When most banking professionals think of compliance they think of roadblocks to doing what they want to do. They think of check the box activities that they do simply to prevent regulators and internal audit from slapping their hand. They think about it
in a very “me” way. What they often forget about are the true reasons compliance exists and the real life consequences that can come from failures. When it comes to Anti-Money Laundering (AML) and sanctions compliance, the real life reasons for the regulations
are incredibly important. I’m not talking about fines and bad press for banks, I’m talking about the criminals who are enabled and the victims who are harmed when banks don’t do what they are supposed to. Removing the debate of whether or not financial institutions
should be policing their customers, one cannot deny that stopping criminals and terrorists is pretty important. For example, the Economist recently released this great video explaining how banks can help stop human trafficking, (https://www.youtube.com/watch?v=r9PaRFtlLmc).
A key aspect of AML compliance programs is Know Your Customer (KYC). The 4th and 5th EU Money Laundering Directives and the new FinCEN CDD Rule have made it a priority and have also contributed to how complex, time consuming, and repetitive the process has
become at some institutions. What is often not discussed these days is why KYC is important. For those out there fighting the good fight, here is a reminder of why what you do is important. For those who see KYC compliance as roadblock, here is a reminder
of the purpose of these checks and balances.
How does KYC stop criminals?
Prevention of access to banking services
One of the main purposes of conducting KYC is to prevent bad actors from gaining access to the financial system. By requiring a customer to provide documentation and details about themselves, it allows compliance teams to truly identify who they are doing
business with and discourages bad actors from attempting to open accounts for fear of identification.
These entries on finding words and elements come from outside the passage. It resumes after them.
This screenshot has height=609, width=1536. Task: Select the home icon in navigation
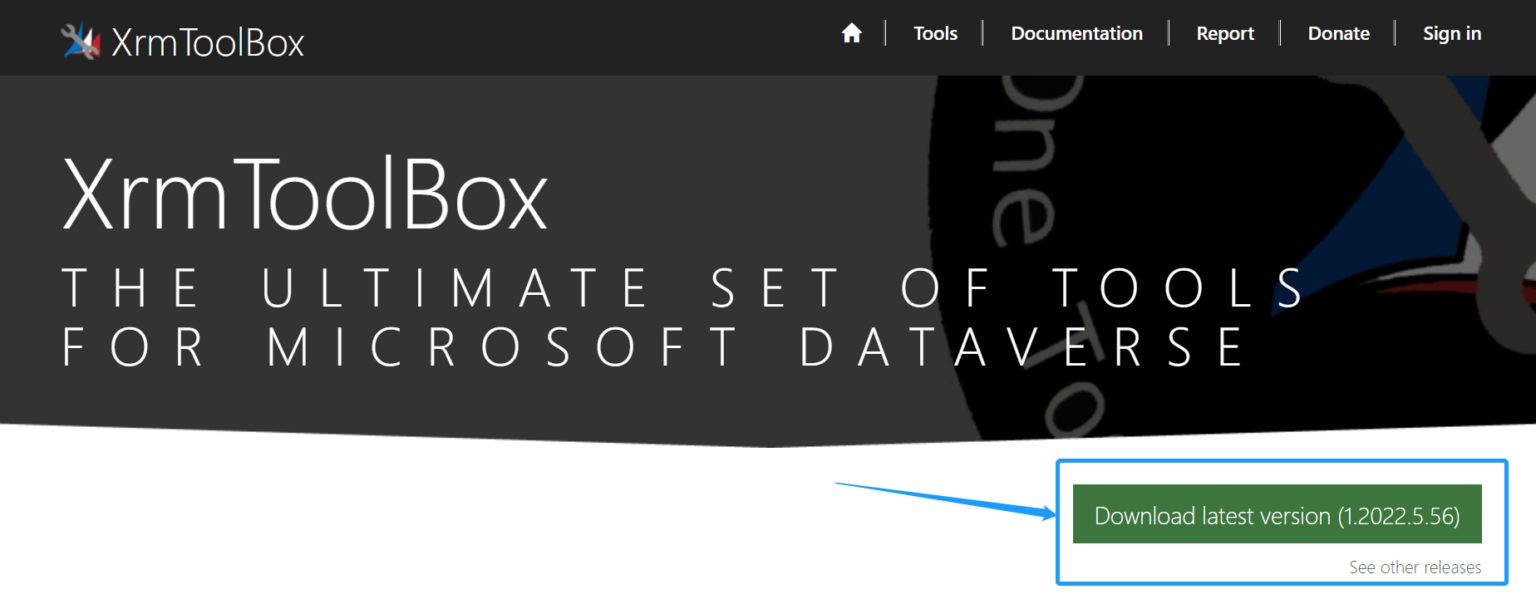point(851,32)
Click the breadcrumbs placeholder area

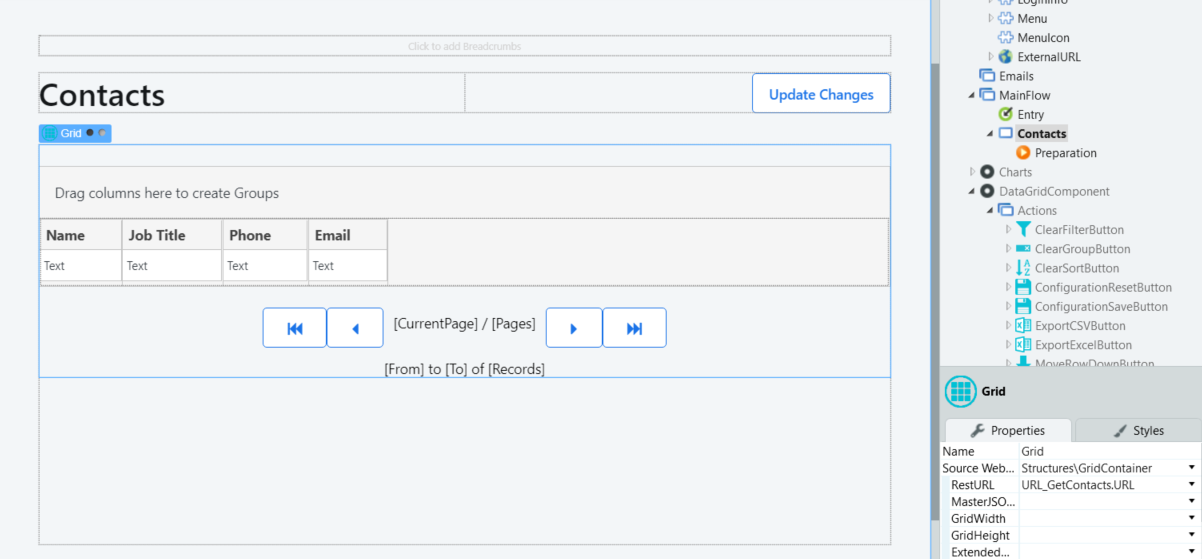464,46
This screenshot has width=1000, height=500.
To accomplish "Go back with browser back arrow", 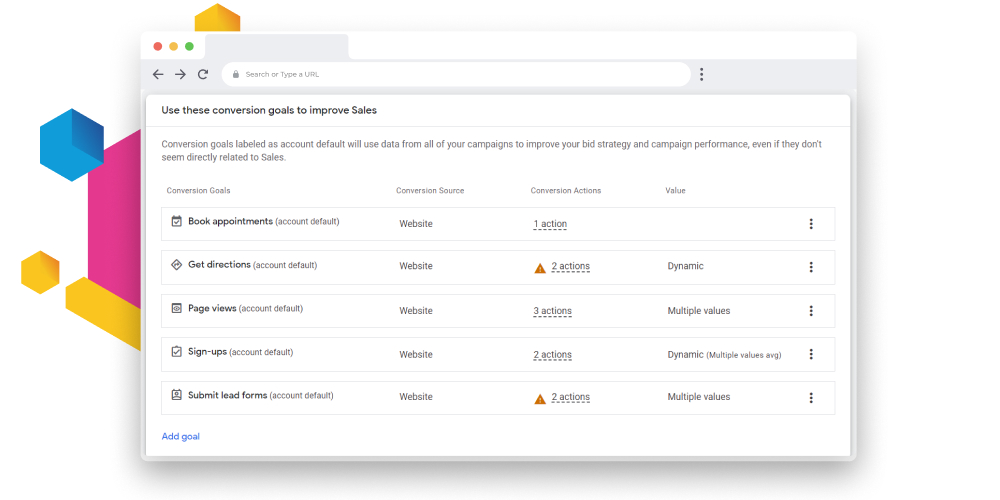I will pos(158,74).
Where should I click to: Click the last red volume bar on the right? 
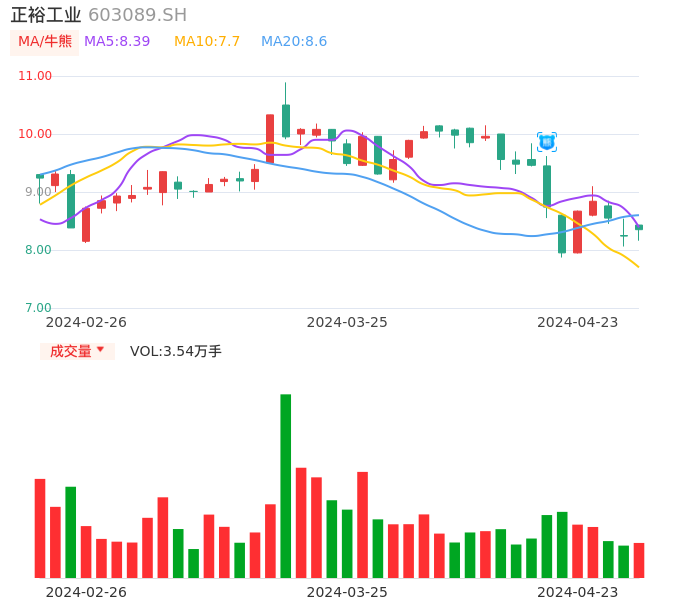point(639,560)
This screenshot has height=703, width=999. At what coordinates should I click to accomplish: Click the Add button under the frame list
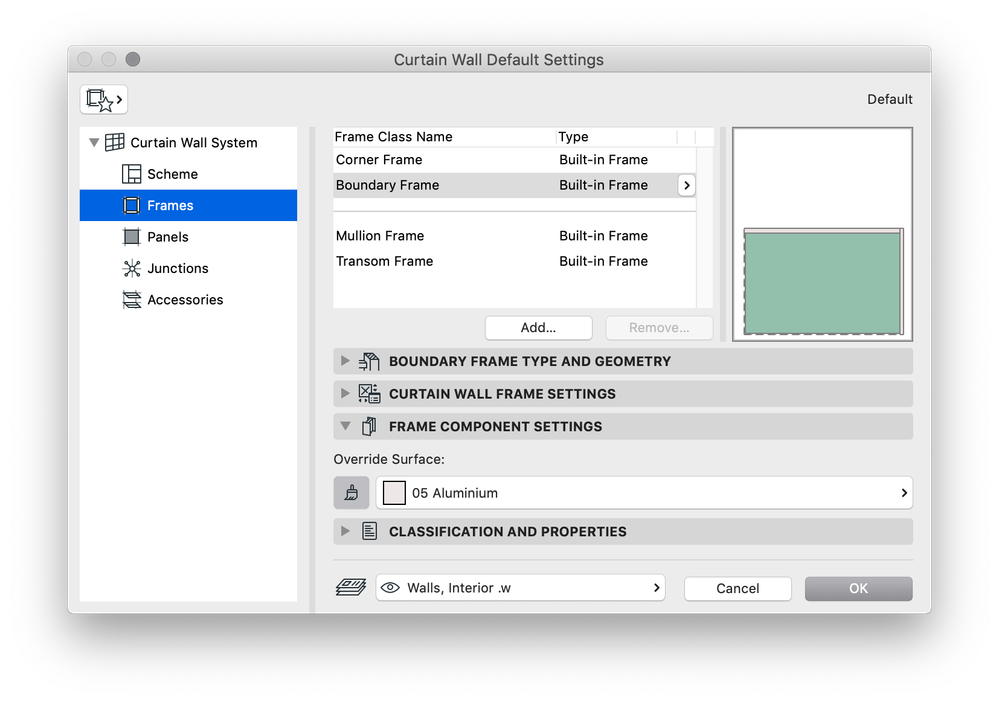(x=538, y=327)
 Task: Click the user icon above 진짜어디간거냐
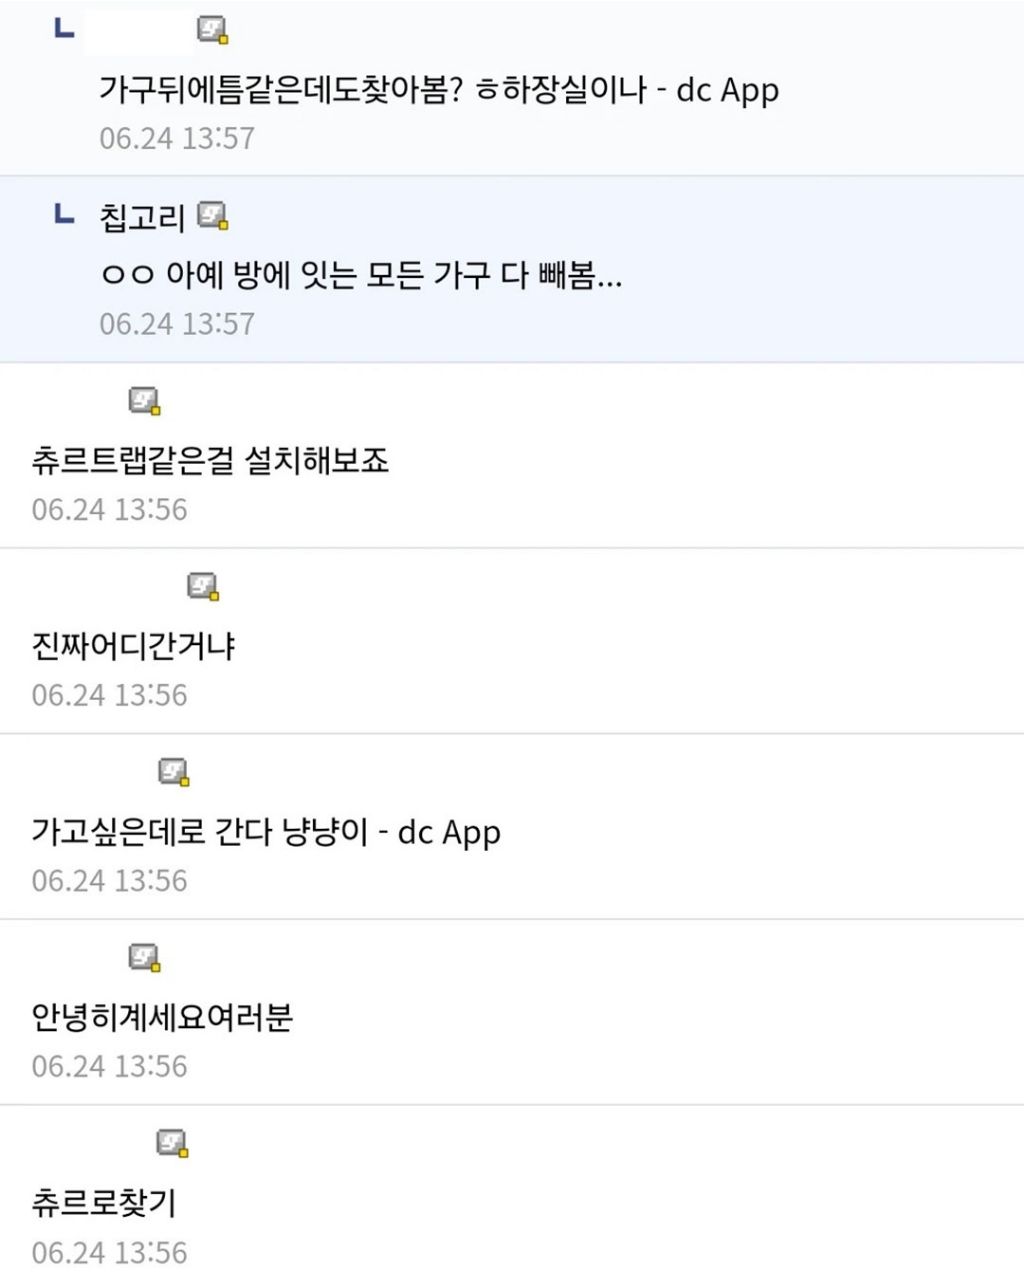204,587
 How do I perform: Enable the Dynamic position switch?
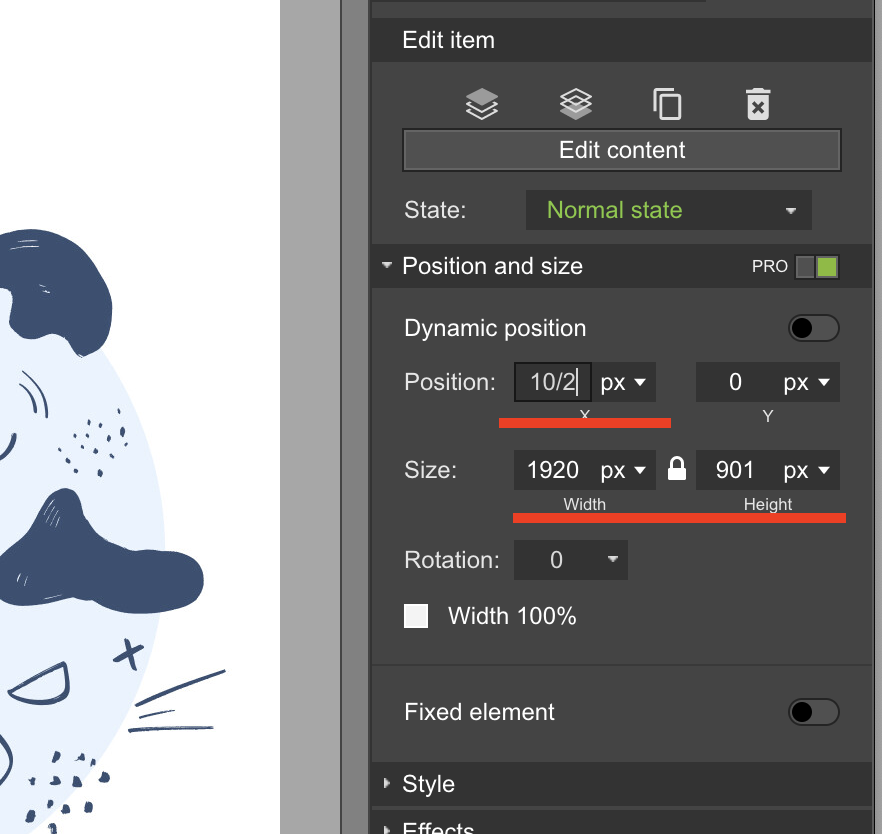(813, 328)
At the same time, compliance teams are able to accurately identify sanctioned parties and ensure they don’t provide them services. By collecting various pieces
of information about a customer and their related parties, the compliance team is also able to develop a risk rating of the customer – an understanding of how much risk the bank is taking on by providing this customer with products and services. This allows
them to place additional requirements and monitoring on those customers who require increased scrutiny.
Identification of criminal activity
The other largest reason is to collect information to help investigators identify when a customer has done something potentially criminal with their accounts and report that to authorities. A solid set of due diligence information allows a bank to build
a profile of expected activity for a customer. When the customer’s transactions deviate from those expectations, an alert can be triggered and investigators begin to look into those transactions and that customer. During those investigations, accurate and
detailed information about a customer allows investigators to find patterns and connections amongst different parties, transactions, accounts, etc. Details such as phone numbers, email addresses, IP addresses, and physical addresses can be used to identify
additional information about the customer, associated accounts, associated parties, and connections to other customers. It is through these patterns and connections that skilled investigators can identify complex criminal behavior and report it to law enforcement
for additional investigation.
KYC can be a burdensome and repetitive process. It can consume a lot of time, money, and resources to be done properly. But it is important. Not just to ensure compliance with financial regulations, not just to satisfy regulators, but because it also helps
deter and catch criminals. Not just white collar criminals, but human traffickers, drug traffickers, arms dealers, and terrorists. Try not to forget that the next time that your AML compliance team is making a case for more resources or updated technology
support. KYC compliance doesn’t have to be a roadblock, it should be a partner to helping ensure that criminals don’t take advantage of your institution.